> **WHAT TO PRODUCE**
Copy, from the data below, every line that has "breadcrumb" in it.

Stored data

************

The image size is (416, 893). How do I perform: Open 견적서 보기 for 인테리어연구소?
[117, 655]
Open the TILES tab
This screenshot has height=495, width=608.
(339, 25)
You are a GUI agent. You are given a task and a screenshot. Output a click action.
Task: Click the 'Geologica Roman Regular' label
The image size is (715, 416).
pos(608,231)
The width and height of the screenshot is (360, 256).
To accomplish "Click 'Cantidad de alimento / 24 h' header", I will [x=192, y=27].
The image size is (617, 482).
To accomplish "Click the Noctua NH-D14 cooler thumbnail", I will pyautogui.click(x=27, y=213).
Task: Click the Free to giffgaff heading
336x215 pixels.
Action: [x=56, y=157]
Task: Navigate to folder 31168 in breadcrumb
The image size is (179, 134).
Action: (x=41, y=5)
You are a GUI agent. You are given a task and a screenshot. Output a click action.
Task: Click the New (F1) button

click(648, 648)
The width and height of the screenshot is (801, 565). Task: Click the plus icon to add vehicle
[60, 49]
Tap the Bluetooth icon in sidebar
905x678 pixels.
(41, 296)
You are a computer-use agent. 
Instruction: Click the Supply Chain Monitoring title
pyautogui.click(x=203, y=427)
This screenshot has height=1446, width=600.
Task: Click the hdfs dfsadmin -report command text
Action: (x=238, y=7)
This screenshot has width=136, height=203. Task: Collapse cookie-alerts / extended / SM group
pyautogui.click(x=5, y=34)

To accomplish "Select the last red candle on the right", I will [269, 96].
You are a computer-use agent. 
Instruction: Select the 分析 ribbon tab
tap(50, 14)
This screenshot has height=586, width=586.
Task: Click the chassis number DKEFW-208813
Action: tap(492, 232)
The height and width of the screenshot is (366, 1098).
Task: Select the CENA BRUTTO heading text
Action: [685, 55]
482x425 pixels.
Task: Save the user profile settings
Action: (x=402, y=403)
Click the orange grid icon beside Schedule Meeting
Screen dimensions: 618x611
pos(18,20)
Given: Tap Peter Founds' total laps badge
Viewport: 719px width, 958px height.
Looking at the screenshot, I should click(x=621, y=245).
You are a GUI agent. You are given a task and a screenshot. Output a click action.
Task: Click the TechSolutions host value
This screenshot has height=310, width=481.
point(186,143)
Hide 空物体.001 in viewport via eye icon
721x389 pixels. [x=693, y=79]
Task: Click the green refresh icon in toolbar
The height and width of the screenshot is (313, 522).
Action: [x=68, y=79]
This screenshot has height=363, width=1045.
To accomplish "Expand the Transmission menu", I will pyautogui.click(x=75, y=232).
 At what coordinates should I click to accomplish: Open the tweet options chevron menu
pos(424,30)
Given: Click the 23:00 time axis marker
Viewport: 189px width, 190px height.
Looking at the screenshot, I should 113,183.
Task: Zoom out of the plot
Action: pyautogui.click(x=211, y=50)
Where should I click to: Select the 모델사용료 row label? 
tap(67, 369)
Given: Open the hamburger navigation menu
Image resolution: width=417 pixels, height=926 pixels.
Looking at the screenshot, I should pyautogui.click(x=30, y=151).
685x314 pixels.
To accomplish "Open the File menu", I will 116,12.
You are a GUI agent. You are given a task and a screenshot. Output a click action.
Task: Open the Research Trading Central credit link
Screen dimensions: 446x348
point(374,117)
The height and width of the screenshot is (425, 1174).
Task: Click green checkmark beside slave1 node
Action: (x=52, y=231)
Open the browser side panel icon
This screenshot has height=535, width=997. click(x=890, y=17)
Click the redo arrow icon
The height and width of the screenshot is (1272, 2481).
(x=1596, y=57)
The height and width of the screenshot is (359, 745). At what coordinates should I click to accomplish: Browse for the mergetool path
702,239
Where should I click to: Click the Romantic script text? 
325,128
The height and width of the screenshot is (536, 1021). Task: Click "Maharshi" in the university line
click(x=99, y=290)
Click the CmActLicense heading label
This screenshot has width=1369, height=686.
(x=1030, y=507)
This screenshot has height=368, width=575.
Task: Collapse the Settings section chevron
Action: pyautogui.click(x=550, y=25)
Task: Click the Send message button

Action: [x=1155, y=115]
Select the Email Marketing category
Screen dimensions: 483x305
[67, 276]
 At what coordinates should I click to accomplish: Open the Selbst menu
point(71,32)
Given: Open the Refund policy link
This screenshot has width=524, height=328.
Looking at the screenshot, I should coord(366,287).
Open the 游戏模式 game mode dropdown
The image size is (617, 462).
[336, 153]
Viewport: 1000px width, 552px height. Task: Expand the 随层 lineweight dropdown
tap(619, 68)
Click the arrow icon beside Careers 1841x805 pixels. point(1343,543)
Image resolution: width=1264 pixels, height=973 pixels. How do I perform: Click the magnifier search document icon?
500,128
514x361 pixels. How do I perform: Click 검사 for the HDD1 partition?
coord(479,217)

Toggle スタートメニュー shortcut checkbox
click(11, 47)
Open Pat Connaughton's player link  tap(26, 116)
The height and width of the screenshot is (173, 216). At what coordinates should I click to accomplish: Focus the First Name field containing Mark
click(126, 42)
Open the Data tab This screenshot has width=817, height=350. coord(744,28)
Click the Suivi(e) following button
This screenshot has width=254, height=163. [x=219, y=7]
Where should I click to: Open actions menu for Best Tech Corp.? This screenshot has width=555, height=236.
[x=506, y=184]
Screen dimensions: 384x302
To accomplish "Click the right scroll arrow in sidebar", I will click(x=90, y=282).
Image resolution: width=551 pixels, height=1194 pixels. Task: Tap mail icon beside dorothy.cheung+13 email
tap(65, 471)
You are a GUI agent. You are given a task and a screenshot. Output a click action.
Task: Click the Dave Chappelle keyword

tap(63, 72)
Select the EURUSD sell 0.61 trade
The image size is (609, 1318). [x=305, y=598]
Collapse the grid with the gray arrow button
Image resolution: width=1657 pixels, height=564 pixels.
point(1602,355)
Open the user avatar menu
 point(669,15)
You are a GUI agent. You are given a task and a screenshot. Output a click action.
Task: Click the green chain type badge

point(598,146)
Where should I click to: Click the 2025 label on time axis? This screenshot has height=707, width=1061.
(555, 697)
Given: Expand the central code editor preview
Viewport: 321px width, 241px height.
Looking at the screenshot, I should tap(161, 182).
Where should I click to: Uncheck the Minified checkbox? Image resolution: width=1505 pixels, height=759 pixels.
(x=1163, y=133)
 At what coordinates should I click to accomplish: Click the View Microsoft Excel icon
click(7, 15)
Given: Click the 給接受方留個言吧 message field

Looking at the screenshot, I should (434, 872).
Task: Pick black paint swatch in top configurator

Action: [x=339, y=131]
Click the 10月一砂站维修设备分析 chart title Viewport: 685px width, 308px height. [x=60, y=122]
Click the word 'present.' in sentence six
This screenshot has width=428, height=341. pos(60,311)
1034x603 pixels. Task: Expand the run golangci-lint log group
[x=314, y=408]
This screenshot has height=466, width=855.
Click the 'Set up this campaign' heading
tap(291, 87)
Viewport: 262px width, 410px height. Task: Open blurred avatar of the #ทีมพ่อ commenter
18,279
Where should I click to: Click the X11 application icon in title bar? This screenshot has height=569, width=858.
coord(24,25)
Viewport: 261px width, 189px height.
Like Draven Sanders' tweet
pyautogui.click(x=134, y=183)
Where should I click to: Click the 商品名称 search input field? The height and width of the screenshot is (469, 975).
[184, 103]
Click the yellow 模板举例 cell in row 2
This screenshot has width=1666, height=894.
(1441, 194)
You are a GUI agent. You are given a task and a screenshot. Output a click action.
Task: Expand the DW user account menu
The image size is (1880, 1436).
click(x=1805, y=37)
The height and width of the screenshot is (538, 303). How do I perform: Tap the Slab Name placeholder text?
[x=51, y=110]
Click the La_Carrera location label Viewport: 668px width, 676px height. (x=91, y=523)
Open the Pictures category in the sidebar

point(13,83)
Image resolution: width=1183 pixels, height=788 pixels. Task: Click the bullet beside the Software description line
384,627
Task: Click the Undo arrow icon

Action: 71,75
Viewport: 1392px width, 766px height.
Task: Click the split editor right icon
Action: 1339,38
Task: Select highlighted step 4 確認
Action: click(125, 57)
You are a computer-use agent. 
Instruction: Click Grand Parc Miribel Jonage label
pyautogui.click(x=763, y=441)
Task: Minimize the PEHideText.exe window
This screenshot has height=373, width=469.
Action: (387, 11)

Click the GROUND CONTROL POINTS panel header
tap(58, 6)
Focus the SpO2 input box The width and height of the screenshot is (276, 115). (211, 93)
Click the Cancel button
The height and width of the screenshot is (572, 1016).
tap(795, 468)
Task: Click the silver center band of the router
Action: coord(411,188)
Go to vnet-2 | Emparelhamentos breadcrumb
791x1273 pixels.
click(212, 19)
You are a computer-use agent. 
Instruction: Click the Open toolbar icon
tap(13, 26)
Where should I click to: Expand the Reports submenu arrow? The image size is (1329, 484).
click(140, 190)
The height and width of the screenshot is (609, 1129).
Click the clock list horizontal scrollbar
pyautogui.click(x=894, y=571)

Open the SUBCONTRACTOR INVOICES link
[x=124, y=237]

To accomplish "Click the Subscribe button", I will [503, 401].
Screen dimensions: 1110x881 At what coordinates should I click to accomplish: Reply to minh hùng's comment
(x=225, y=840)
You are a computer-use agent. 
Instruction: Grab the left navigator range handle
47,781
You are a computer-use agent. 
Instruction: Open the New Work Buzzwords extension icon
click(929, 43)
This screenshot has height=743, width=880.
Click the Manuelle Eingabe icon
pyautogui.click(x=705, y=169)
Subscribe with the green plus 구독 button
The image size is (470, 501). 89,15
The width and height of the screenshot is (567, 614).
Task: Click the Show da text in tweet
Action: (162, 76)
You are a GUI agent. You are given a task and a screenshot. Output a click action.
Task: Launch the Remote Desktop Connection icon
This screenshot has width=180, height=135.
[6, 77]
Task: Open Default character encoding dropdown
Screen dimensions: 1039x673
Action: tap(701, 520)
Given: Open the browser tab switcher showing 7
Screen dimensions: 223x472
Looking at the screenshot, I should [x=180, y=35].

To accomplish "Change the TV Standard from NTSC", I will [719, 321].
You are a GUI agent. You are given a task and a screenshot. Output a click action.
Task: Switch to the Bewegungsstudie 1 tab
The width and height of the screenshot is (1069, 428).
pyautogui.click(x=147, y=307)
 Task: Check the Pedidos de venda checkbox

************

> **RESULT BELOW**
Task: Navigate to folder 31168 in breadcrumb
Go to vnet-2 | Emparelhamentos breadcrumb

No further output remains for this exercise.